(Problem requirements)
Would you give all of the records again, exactly as they read?

(Dataset records)
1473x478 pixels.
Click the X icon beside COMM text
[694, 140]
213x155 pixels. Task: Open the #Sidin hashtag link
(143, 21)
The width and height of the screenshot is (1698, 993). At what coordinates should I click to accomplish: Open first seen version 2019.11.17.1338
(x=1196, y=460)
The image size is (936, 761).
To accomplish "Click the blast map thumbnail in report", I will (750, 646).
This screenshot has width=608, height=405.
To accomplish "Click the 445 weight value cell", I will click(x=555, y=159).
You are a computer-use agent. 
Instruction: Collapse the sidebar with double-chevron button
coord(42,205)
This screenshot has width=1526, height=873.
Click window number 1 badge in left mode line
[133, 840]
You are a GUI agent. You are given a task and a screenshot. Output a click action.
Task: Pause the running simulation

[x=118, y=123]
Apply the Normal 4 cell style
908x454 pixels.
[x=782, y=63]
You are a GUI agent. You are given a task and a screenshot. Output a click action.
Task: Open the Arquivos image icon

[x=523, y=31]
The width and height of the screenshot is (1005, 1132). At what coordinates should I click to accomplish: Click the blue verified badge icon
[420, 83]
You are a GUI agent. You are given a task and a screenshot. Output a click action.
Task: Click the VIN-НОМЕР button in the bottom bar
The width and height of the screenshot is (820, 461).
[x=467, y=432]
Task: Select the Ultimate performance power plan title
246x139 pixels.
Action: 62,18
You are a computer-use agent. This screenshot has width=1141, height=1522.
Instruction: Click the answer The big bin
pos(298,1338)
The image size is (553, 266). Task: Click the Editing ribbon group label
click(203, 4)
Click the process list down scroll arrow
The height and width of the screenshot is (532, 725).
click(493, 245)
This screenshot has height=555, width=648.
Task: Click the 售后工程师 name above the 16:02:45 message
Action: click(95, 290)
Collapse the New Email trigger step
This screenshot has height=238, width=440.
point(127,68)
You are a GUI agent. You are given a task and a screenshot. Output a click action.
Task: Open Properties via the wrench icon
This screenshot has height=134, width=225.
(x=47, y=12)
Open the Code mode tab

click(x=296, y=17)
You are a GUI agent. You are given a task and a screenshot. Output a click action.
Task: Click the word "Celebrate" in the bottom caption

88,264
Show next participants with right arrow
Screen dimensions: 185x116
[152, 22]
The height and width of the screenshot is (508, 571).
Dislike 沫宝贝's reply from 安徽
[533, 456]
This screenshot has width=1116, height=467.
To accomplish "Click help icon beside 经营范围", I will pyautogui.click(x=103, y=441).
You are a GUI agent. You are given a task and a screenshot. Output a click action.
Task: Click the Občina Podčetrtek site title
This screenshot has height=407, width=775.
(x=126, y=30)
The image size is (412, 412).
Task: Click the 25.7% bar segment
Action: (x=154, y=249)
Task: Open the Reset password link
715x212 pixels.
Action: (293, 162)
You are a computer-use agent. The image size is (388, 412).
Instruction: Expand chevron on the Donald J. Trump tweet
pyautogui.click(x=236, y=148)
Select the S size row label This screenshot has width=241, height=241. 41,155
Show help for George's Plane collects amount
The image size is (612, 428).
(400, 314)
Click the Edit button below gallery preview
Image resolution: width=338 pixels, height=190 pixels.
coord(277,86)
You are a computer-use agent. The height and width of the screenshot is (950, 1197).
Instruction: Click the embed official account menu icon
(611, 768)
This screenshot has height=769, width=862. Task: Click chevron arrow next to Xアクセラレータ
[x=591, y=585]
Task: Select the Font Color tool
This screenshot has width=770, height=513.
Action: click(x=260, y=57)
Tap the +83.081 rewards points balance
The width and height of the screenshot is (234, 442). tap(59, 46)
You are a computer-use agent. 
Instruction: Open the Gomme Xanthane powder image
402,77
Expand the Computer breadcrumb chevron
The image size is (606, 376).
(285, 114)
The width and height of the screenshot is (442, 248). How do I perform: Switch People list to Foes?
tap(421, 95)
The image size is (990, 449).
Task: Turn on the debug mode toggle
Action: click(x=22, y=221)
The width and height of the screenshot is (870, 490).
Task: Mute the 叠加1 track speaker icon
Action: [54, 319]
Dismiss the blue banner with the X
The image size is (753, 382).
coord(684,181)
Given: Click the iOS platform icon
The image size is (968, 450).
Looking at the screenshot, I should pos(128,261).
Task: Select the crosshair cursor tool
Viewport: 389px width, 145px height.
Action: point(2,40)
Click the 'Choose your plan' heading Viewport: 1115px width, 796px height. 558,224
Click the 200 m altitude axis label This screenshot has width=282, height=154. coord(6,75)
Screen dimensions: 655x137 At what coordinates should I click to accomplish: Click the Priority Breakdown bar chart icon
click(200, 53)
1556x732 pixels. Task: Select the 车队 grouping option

(Written reply)
1473x478 pixels.
Click the X icon beside COMM text
[694, 140]
213x155 pixels. Task: Open the #Sidin hashtag link
(143, 21)
The width and height of the screenshot is (1698, 993). At what coordinates should I click to accomplish: Open first seen version 2019.11.17.1338
(x=1196, y=460)
The image size is (936, 761).
To accomplish "Click the blast map thumbnail in report", I will (750, 646).
This screenshot has width=608, height=405.
To accomplish "Click the 445 weight value cell", I will click(x=555, y=159).
You are a computer-use agent. 
Instruction: Collapse the sidebar with double-chevron button
coord(42,205)
This screenshot has width=1526, height=873.
Click window number 1 badge in left mode line
[133, 840]
You are a GUI agent. You are given a task and a screenshot. Output a click action.
Task: Pause the running simulation

[x=118, y=123]
Apply the Normal 4 cell style
908x454 pixels.
[x=782, y=63]
You are a GUI agent. You are given a task and a screenshot. Output a click action.
Task: Open the Arquivos image icon

[x=523, y=31]
The width and height of the screenshot is (1005, 1132). At what coordinates should I click to accomplish: Click the blue verified badge icon
[420, 83]
You are a GUI agent. You are given a task and a screenshot. Output a click action.
Task: Click the VIN-НОМЕР button in the bottom bar
The width and height of the screenshot is (820, 461).
[x=467, y=432]
Task: Select the Ultimate performance power plan title
246x139 pixels.
Action: 62,18
You are a computer-use agent. This screenshot has width=1141, height=1522.
Instruction: Click the answer The big bin
pos(298,1338)
The image size is (553, 266). Task: Click the Editing ribbon group label
click(203, 4)
Click the process list down scroll arrow
The height and width of the screenshot is (532, 725).
click(493, 245)
This screenshot has height=555, width=648.
Task: Click the 售后工程师 name above the 16:02:45 message
Action: click(95, 290)
Collapse the New Email trigger step
This screenshot has height=238, width=440.
point(127,68)
You are a GUI agent. You are given a task and a screenshot. Output a click action.
Task: Open Properties via the wrench icon
This screenshot has height=134, width=225.
(x=47, y=12)
Open the Code mode tab

click(x=296, y=17)
You are a GUI agent. You are given a task and a screenshot. Output a click action.
Task: Click the word "Celebrate" in the bottom caption

88,264
Show next participants with right arrow
Screen dimensions: 185x116
[152, 22]
The height and width of the screenshot is (508, 571).
Dislike 沫宝贝's reply from 安徽
[533, 456]
This screenshot has width=1116, height=467.
To accomplish "Click help icon beside 经营范围", I will pyautogui.click(x=103, y=441).
You are a GUI agent. You are given a task and a screenshot. Output a click action.
Task: Click the Občina Podčetrtek site title
This screenshot has height=407, width=775.
(x=126, y=30)
The image size is (412, 412).
Task: Click the 25.7% bar segment
Action: (x=154, y=249)
Task: Open the Reset password link
715x212 pixels.
Action: (293, 162)
You are a computer-use agent. The image size is (388, 412).
Instruction: Expand chevron on the Donald J. Trump tweet
pyautogui.click(x=236, y=148)
Select the S size row label This screenshot has width=241, height=241. 41,155
Show help for George's Plane collects amount
The image size is (612, 428).
(400, 314)
Click the Edit button below gallery preview
Image resolution: width=338 pixels, height=190 pixels.
coord(277,86)
You are a computer-use agent. The height and width of the screenshot is (950, 1197).
Instruction: Click the embed official account menu icon
(611, 768)
This screenshot has height=769, width=862. Task: Click chevron arrow next to Xアクセラレータ
[x=591, y=585]
Task: Select the Font Color tool
This screenshot has width=770, height=513.
Action: click(x=260, y=57)
Tap the +83.081 rewards points balance
The width and height of the screenshot is (234, 442). tap(59, 46)
You are a computer-use agent. 
Instruction: Open the Gomme Xanthane powder image
402,77
Expand the Computer breadcrumb chevron
The image size is (606, 376).
(285, 114)
The width and height of the screenshot is (442, 248). How do I perform: Switch People list to Foes?
tap(421, 95)
The image size is (990, 449).
Task: Turn on the debug mode toggle
Action: click(x=22, y=221)
The width and height of the screenshot is (870, 490).
Task: Mute the 叠加1 track speaker icon
Action: [54, 319]
Dismiss the blue banner with the X
The image size is (753, 382).
coord(684,181)
Given: Click the iOS platform icon
The image size is (968, 450).
Looking at the screenshot, I should pos(128,261).
Task: Select the crosshair cursor tool
Viewport: 389px width, 145px height.
Action: point(2,40)
Click the 'Choose your plan' heading Viewport: 1115px width, 796px height. 558,224
Click the 200 m altitude axis label This screenshot has width=282, height=154. coord(6,75)
Screen dimensions: 655x137 At what coordinates should I click to accomplish: Click the Priority Breakdown bar chart icon
click(200, 53)
1556x732 pixels. Task: Select the 车队 grouping option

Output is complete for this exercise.